* **SELECTED EXTRACT**
___
Cause Of Rosacea Found

September 4, 2012

Fair warning: if you’re squeamish, don’t read on.

Rosacea is an inflammatory condition of the face that causes red skin, and may also cause acne, visible blood vessels, and irritation. People with Rosacea are usually aware of various “triggers” which can cause the inflammation to worsen, but scientists may have found an underlying cause that affects many if not all Rosacea sufferers.

Face mites (Demodex folliculorum). People with Rosacea have more than others. Invisible to the naked eye, these mites live in your pores during the day and scurry across your face at night to mate.

With no sphincter, all of the waste/bacteria of the mites is released at death—if they die during the day, that bacteria is in your pores.

Most people have immune systems that can handle cleaning up after the harmless mites (they aren’t classified parasites since they aren’t considered harmful), but some people have a combination of factors that lead to an increased amount, overwhelming the immune system and causing inflammation/rosacea.

Age can also be a factor in Rosacea, and in fact it’s onset is usually later in life. Since the immune system weakens with age, having a strong immune system may help fend off the face mites.
___
* **TASK TO CARRY OUT**
Could you resume the article on rosacea and face mites, picking up right after its final sentence?

[Records from a data collection]
___
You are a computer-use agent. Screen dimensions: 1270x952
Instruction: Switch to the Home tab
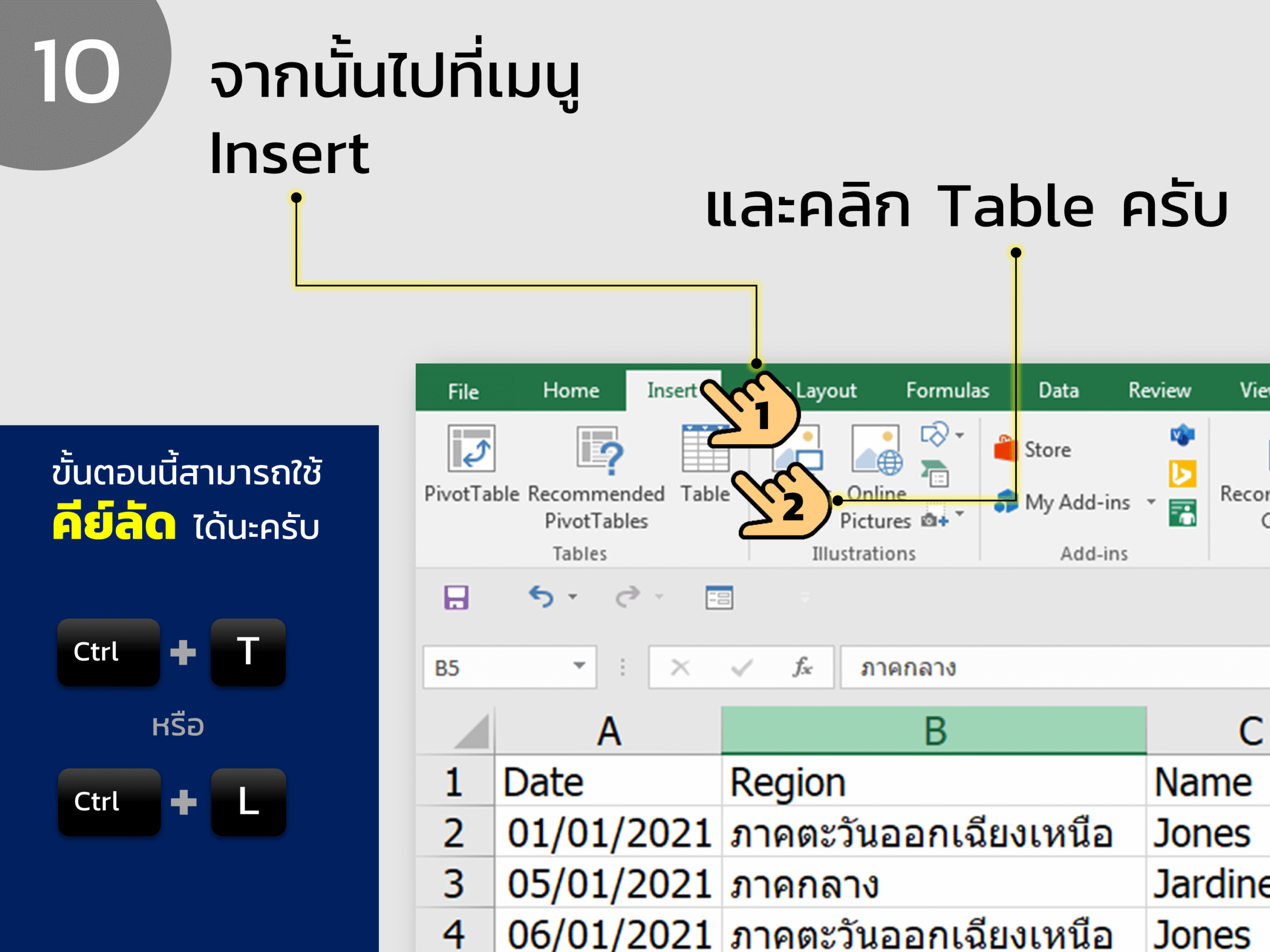pyautogui.click(x=572, y=391)
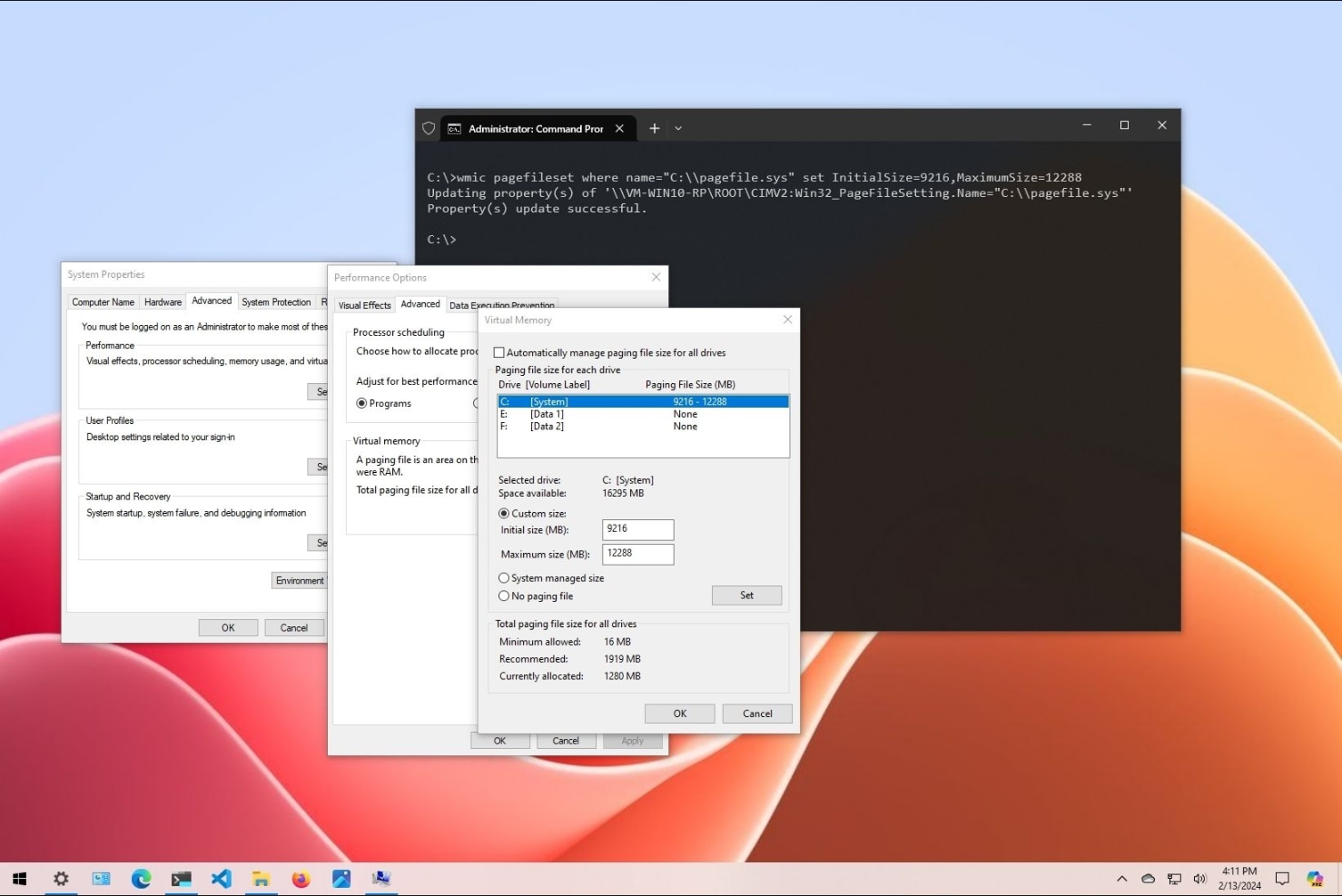The height and width of the screenshot is (896, 1342).
Task: Open Settings via the gear taskbar icon
Action: point(61,878)
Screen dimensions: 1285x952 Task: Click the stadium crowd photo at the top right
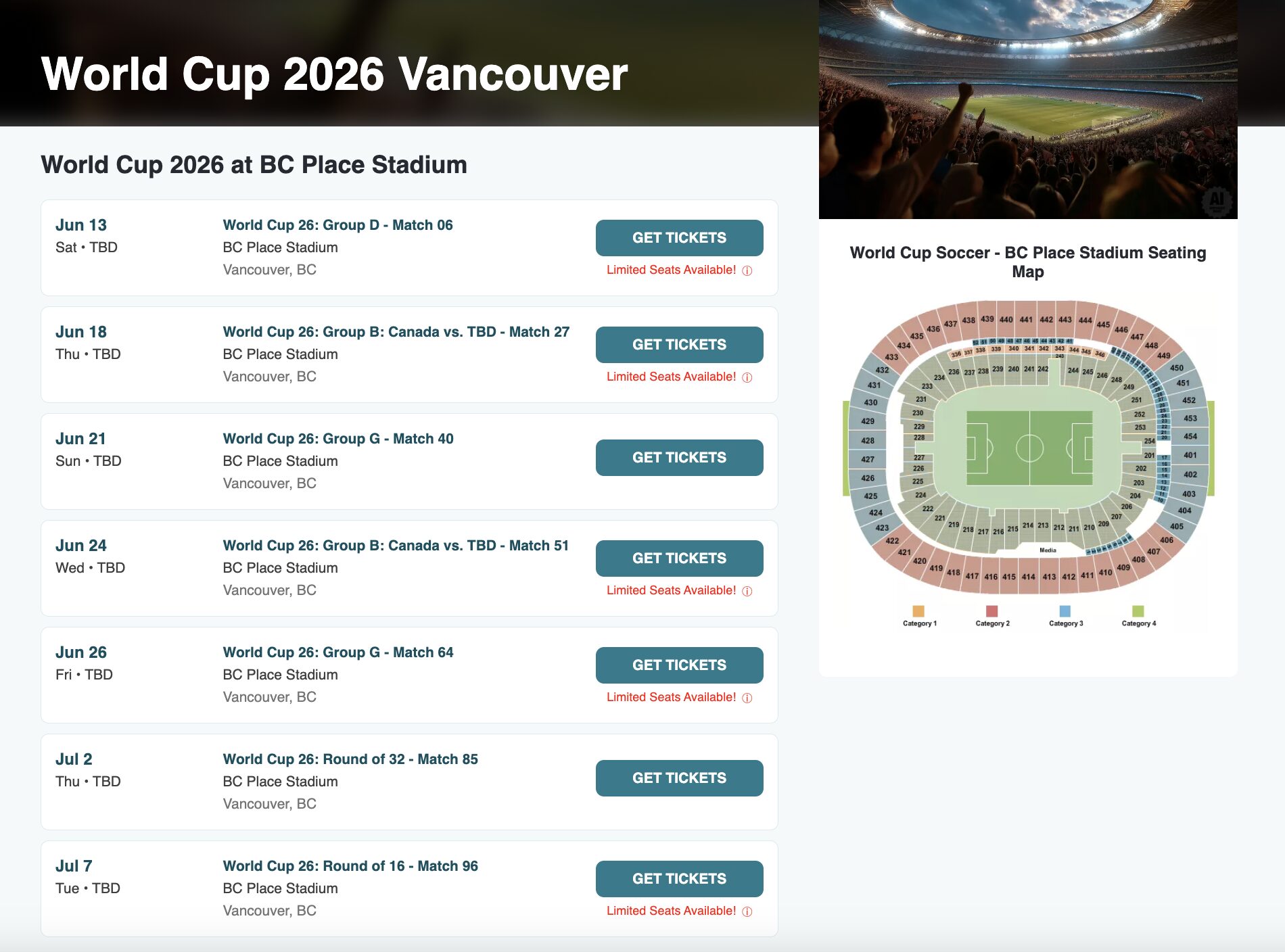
___
* **RESPONSE FOR THIS EXERCISE**
The mites feed on dead skin cells and the sebum produced by your glands—certain diets may make sebum more appetizing to the mites, so changing to a Rosacea diet (low in fat) may help. Washing morning and evening with an exfoliant can also make your face a less hospitable place.

Heat, alcohol, and spicy foods are triggers for some people. Since Rosacea is triggered by the deaths of the mites, one may suppose that some Rosacea triggers may actually have a long term benefit, though inflammation from the death of the mites (and worsened Rosacea) occurs in the short term.

(In dogs, a severe infestation of Demodex folliculorum can be a cause of mange—humans rarely experience as severe of an infection).

Did you make it through that? Any reactions to thinking about face mites?